→ Problem statement
The lines from the top of the records below through the one containing "Given: Click the Amount input field" are to be transcribed exactly, and nothing else is to be added.

++++ Provided information ++++

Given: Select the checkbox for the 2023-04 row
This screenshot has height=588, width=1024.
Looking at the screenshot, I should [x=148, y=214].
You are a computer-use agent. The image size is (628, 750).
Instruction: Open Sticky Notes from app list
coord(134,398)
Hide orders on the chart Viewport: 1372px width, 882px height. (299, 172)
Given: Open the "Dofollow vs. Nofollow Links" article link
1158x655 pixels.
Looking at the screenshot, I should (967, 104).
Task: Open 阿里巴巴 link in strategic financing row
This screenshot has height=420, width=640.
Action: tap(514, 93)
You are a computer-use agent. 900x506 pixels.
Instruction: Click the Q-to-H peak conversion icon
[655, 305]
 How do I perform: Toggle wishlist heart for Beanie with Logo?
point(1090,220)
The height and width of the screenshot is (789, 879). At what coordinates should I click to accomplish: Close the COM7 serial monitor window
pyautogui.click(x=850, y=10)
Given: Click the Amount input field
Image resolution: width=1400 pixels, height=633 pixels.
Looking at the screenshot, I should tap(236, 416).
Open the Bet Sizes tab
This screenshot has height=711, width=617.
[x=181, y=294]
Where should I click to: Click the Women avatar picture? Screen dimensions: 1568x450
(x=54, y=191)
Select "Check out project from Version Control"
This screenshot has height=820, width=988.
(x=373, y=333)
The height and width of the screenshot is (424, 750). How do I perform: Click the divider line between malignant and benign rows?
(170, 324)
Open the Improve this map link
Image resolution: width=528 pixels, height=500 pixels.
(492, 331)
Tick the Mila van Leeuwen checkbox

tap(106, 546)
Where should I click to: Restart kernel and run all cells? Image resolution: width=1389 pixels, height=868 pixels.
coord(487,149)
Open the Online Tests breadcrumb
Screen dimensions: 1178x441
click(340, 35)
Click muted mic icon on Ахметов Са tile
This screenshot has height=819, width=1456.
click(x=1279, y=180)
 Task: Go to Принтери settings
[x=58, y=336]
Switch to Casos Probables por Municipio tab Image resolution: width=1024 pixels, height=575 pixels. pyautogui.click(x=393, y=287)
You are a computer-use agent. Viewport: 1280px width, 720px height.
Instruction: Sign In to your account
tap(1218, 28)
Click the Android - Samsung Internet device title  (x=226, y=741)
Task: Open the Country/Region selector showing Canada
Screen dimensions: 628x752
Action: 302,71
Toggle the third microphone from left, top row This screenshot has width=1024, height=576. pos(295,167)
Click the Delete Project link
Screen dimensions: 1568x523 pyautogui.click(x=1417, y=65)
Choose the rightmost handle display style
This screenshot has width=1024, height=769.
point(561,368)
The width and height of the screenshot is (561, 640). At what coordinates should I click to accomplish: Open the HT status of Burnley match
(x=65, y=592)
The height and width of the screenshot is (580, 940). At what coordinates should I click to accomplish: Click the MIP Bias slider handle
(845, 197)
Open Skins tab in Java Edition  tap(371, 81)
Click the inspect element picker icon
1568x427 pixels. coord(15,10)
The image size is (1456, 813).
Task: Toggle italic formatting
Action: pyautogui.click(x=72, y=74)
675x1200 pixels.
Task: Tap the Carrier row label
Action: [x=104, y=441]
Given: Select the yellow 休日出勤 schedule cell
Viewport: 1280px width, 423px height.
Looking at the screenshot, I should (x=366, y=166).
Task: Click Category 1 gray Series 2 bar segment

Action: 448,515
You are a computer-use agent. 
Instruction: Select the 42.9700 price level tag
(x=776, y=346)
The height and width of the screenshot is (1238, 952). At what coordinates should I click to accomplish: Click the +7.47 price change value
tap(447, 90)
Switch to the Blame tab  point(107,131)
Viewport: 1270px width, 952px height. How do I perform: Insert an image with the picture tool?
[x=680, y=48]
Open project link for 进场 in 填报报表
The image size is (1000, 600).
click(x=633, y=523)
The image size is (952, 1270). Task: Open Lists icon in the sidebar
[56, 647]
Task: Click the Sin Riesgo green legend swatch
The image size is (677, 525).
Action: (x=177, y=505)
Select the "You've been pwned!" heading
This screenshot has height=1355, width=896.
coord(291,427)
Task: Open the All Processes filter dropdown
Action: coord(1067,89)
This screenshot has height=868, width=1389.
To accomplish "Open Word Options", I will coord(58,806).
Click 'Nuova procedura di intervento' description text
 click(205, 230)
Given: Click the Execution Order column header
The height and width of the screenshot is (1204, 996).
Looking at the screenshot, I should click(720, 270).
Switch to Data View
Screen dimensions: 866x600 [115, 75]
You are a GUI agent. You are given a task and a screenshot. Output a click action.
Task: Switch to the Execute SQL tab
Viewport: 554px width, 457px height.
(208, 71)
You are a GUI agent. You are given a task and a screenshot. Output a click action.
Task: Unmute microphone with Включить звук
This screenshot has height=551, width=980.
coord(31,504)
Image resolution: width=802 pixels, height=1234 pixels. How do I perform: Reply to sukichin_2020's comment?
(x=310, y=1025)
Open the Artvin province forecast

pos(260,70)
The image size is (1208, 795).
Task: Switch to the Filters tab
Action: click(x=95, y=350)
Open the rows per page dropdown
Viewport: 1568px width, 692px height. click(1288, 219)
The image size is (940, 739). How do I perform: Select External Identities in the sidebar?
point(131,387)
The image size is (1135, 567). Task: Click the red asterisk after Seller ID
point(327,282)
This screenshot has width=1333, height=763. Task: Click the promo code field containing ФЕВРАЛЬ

++++

→ Exercise solution
Given: Select the checkbox for the 2023-04 row
This screenshot has height=588, width=1024.
Looking at the screenshot, I should [x=148, y=214].
You are a computer-use agent. The image size is (628, 750).
Instruction: Open Sticky Notes from app list
coord(134,398)
Hide orders on the chart Viewport: 1372px width, 882px height. (299, 172)
Given: Open the "Dofollow vs. Nofollow Links" article link
1158x655 pixels.
Looking at the screenshot, I should (967, 104).
Task: Open 阿里巴巴 link in strategic financing row
This screenshot has height=420, width=640.
Action: tap(514, 93)
You are a computer-use agent. 900x506 pixels.
Instruction: Click the Q-to-H peak conversion icon
[655, 305]
 How do I perform: Toggle wishlist heart for Beanie with Logo?
point(1090,220)
The height and width of the screenshot is (789, 879). At what coordinates should I click to accomplish: Close the COM7 serial monitor window
pyautogui.click(x=850, y=10)
Given: Click the Amount input field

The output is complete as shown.